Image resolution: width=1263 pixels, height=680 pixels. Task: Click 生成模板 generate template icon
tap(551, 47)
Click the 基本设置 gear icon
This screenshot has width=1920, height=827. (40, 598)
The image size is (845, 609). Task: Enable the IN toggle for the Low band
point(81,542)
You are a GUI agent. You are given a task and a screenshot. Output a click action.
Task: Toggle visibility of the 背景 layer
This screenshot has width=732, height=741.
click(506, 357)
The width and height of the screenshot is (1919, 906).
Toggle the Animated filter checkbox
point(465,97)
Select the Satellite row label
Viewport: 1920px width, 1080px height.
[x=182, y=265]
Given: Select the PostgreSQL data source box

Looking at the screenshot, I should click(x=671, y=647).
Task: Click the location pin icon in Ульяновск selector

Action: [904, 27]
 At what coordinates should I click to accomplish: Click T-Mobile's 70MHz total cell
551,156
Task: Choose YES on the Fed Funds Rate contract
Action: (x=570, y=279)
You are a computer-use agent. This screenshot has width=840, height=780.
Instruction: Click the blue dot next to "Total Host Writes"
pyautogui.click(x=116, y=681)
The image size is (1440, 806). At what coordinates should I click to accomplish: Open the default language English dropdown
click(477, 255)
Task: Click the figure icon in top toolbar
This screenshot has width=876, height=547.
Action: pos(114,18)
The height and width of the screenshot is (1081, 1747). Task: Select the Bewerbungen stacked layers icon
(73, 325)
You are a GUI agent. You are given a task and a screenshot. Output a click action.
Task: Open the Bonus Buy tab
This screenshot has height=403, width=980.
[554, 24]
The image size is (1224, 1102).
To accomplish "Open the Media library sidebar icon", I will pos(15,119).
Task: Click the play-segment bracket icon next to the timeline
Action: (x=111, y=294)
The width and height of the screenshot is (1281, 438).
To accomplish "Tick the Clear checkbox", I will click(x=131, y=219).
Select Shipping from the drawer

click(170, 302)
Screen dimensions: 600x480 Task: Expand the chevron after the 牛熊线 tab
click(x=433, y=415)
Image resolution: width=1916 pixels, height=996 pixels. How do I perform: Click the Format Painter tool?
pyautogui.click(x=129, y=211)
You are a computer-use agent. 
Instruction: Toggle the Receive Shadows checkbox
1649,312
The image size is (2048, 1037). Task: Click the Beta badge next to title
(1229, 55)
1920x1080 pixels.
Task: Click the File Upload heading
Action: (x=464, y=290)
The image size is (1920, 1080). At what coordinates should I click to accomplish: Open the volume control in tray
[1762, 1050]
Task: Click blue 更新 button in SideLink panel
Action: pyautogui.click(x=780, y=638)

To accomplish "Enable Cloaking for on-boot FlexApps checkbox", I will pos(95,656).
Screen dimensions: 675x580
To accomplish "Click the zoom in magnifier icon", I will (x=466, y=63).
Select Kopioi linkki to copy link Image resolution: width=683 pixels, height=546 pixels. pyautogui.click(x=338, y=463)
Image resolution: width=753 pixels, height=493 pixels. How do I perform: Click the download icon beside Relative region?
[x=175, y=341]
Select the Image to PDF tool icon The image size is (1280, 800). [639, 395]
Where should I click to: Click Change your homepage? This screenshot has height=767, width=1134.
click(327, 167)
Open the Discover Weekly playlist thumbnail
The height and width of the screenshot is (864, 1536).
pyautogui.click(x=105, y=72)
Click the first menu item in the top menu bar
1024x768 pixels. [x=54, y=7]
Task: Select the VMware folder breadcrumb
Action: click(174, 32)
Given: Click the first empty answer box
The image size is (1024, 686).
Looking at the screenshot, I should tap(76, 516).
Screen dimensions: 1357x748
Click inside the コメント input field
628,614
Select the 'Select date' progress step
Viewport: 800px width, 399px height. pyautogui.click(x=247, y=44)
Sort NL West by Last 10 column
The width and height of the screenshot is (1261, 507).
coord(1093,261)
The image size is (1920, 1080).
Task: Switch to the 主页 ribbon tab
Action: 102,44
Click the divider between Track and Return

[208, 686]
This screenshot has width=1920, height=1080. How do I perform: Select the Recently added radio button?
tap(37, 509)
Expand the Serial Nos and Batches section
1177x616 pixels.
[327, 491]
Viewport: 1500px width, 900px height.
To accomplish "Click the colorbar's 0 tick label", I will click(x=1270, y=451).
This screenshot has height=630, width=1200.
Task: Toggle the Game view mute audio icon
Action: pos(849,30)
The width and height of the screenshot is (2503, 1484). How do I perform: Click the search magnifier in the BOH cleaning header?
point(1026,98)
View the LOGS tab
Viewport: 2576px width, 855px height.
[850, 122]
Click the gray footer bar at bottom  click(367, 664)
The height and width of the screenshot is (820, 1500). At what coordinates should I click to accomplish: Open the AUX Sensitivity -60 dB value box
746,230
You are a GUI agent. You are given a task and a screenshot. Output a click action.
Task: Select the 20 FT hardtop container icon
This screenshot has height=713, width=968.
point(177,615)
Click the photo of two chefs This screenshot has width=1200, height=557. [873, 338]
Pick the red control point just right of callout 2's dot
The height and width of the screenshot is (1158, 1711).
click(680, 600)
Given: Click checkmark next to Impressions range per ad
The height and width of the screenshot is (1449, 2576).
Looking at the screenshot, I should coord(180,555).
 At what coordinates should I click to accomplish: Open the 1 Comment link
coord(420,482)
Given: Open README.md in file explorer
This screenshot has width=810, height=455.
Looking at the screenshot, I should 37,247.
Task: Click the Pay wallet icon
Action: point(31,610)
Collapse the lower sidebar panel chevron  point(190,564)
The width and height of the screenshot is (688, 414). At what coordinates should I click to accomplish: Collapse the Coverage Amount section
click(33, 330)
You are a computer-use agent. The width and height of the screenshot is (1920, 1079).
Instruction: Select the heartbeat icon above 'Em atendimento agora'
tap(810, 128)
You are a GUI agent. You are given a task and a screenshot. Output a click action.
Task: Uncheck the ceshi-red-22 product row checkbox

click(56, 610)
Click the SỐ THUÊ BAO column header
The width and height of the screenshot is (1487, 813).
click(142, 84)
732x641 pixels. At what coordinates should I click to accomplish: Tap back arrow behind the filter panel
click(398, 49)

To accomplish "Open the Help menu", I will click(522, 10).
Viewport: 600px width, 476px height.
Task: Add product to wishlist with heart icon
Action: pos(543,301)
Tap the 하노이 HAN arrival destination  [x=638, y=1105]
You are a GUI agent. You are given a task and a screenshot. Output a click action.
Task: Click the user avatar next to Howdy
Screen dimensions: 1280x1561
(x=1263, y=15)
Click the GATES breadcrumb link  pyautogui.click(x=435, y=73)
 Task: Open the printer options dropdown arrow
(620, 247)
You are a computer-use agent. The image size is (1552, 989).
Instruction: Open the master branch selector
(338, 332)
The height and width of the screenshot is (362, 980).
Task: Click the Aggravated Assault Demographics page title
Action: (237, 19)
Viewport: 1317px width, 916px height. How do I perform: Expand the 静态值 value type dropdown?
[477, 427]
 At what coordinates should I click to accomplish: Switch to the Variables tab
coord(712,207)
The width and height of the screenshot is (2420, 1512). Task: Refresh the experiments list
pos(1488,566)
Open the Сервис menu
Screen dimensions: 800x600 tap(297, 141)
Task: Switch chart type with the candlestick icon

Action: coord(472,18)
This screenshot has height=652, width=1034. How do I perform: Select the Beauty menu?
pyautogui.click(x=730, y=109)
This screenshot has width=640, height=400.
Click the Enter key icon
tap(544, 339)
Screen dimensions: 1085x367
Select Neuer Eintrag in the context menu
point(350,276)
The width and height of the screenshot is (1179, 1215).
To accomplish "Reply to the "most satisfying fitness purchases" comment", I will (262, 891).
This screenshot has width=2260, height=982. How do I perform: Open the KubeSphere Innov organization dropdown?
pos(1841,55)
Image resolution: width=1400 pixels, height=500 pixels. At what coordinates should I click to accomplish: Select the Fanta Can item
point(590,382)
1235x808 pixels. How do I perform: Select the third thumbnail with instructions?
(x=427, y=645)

-------

§ **TASK DESCRIPTION**: Starting at the first row and stopping after the row that contains "click(506, 357)", reproduce those rows with "layer" replaced by "level" and nothing else altered.

§ **COMPLETED EXERCISE**:
Image resolution: width=1263 pixels, height=680 pixels. Task: Click 生成模板 generate template icon
tap(551, 47)
Click the 基本设置 gear icon
This screenshot has width=1920, height=827. (40, 598)
The image size is (845, 609). Task: Enable the IN toggle for the Low band
point(81,542)
You are a GUI agent. You are given a task and a screenshot. Output a click action.
Task: Toggle visibility of the 背景 level
This screenshot has width=732, height=741.
click(506, 357)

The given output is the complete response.